Oggi circa 4,4 miliardi di persone, pari al 57% della popolazione globale, hanno accesso a internet; in Europa e negli Stati Uniti la percentuale sale al 95%.
Secondo questi dati del report Digital 2019 redatto da WeAreSocial, in collaborazione con Hootsuite, si è realizzato il sogno nato nel 1982 – anno in cui fu coniata la parola internet – di vedere connessi in rete i computer di tutto il mondo.
In meno di 40 anni si è compiuta una rivoluzione che ha definitivamente cambiato le abitudini della popolazione mondiale.
In realtà per la maggior parte delle persone, e per le aziende, la rete si è affermata a partire dal 1995, con l’eliminazione delle restrizioni commerciali all’uso di internet.
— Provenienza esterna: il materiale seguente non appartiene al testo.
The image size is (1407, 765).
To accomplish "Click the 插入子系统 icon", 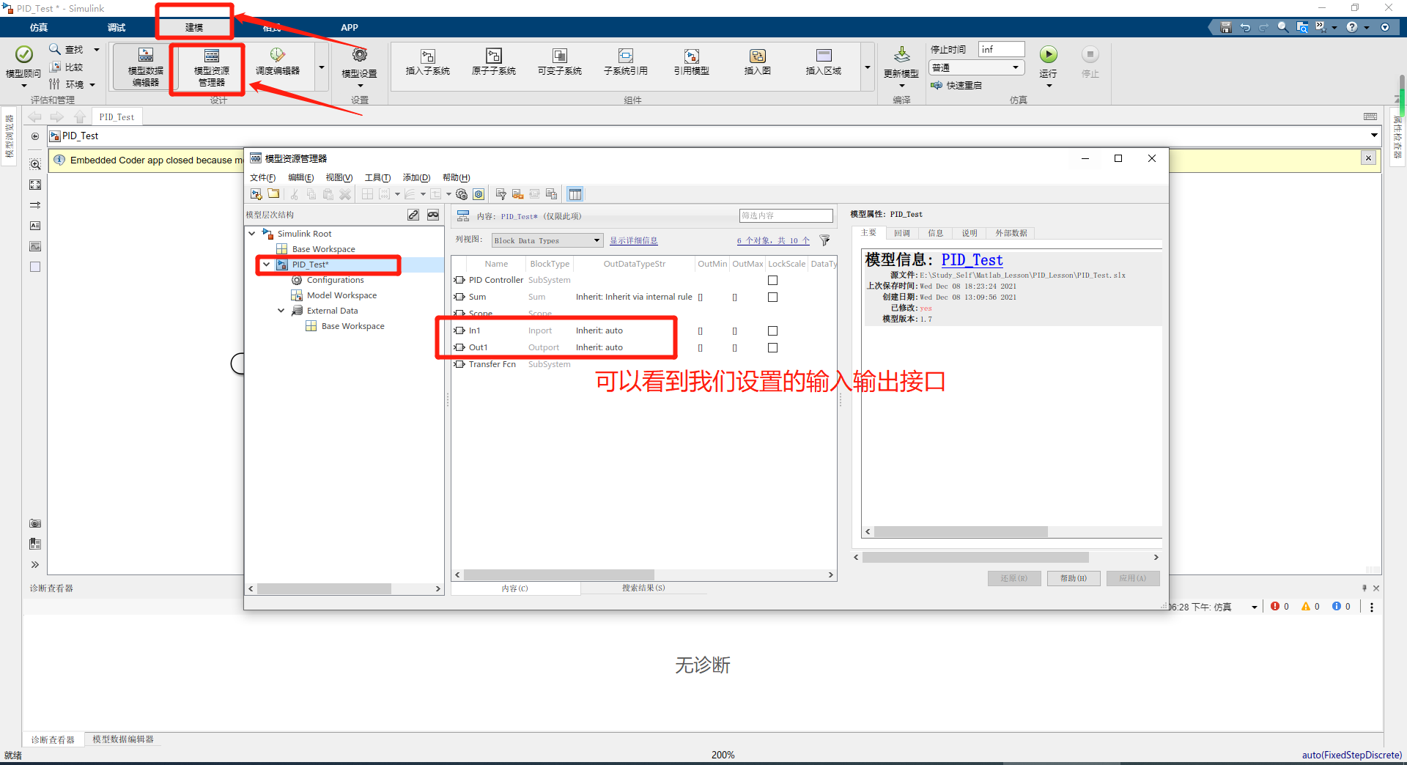I will coord(427,62).
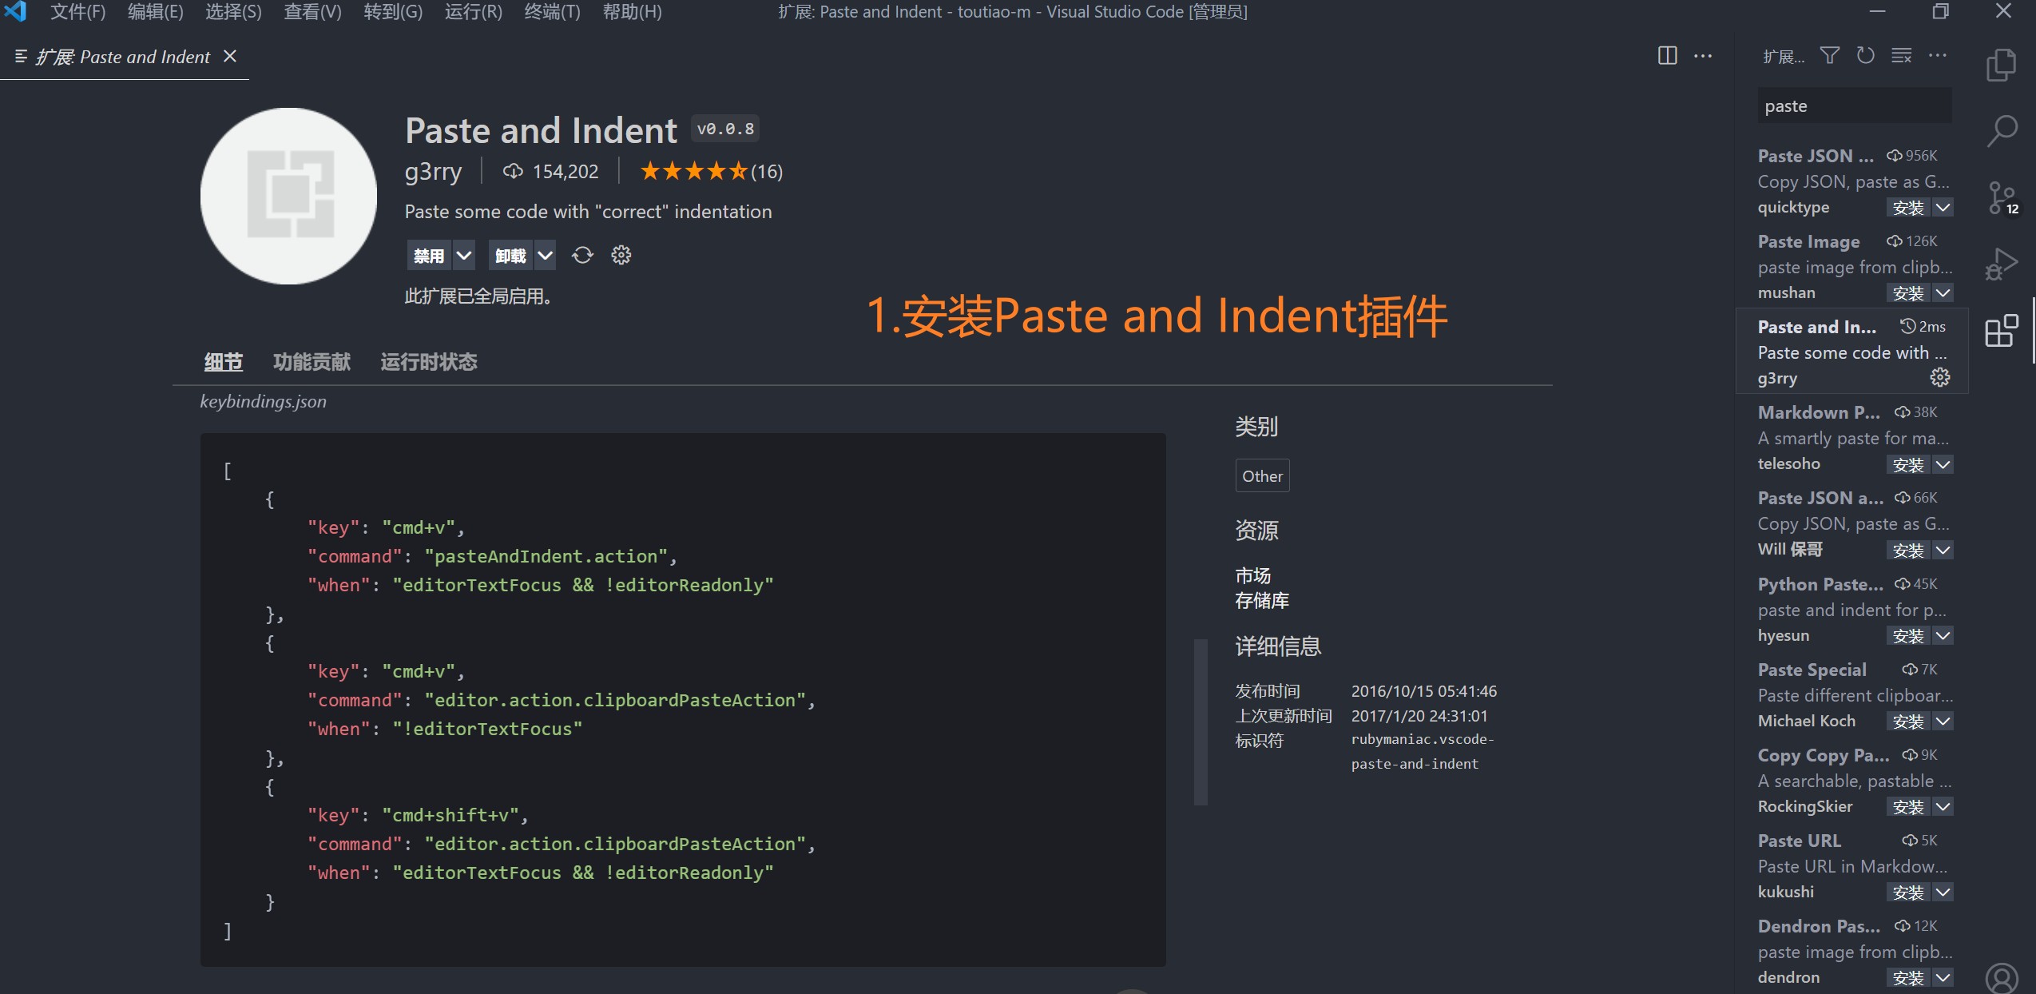Switch to the 功能贡献 tab
Viewport: 2036px width, 994px height.
pos(312,362)
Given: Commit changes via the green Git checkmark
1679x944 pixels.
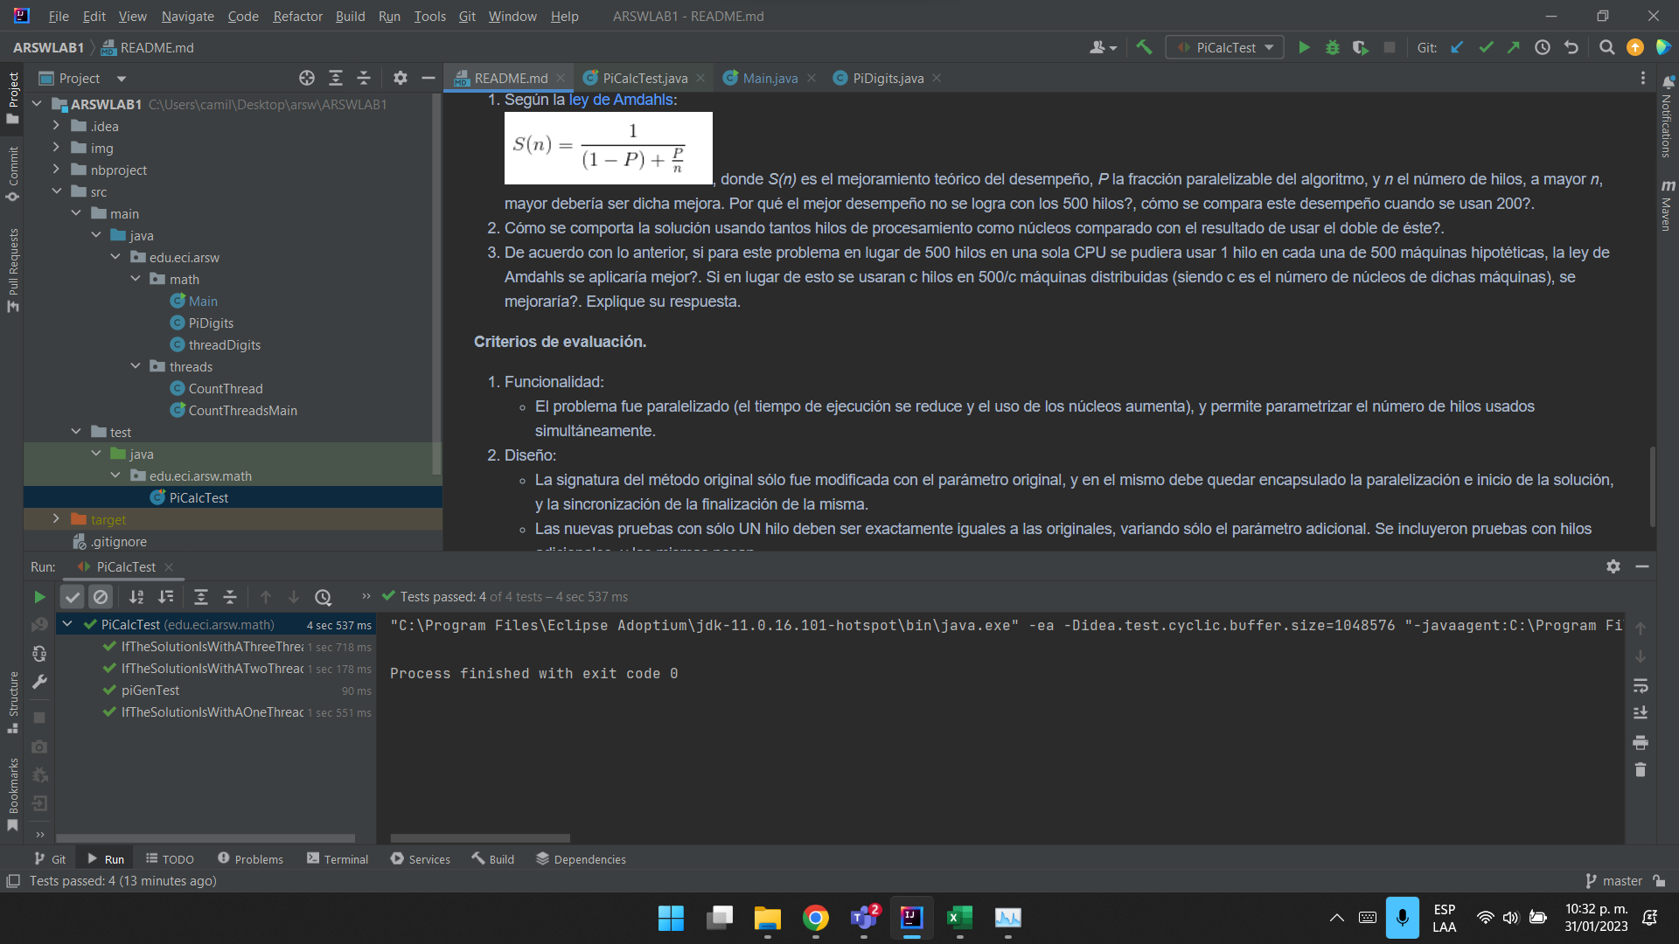Looking at the screenshot, I should click(x=1485, y=47).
Le aziende hanno però iniziato ad intuire che internet avrebbe anche rappresentato l’evoluzione del marketing solo nel 2000, ovvero con l’affermarsi dei motori di ricerca, in particolare di Google, nato nel 1998 e con l’inizio della diffusione della tecnologia ADSL, iniziata proprio nel 2000.
Questa intuizione è diventata realtà con la diffusione della connessione mobile, poco più di dieci anni fa. Nel 2007 viene presentato dalla Apple l’iPhone. Nel 2008 viene lanciato sul mercato da Google il sistema operativo Android.
Ma come è davvero cambiato il marketing?
Si è passati
da una dimensione massmediatica ad una one-to-one. Grazie a strumenti come i motori di ricerca prima e i social network poi, le aziende hanno acquisito la possibilità concreta di un comunicazione diretta e interattiva con le singole persone. Il consumatore di oggi è abituato ad avere un rapporto diretto e bidirezionale con i Brand, senza passare dal retail.
Non è stato facile, e ancora non lo è per molte aziende, passare da una forma di comunicazione pubblicitaria offline a una comunicazione
omnicanale.
Il marketing è passato velocemente
da una modalità push ad una inbound, con la finalità di coinvolgere, fornire informazioni e contenuti utili, senza mai interrompere l’esperienza utente.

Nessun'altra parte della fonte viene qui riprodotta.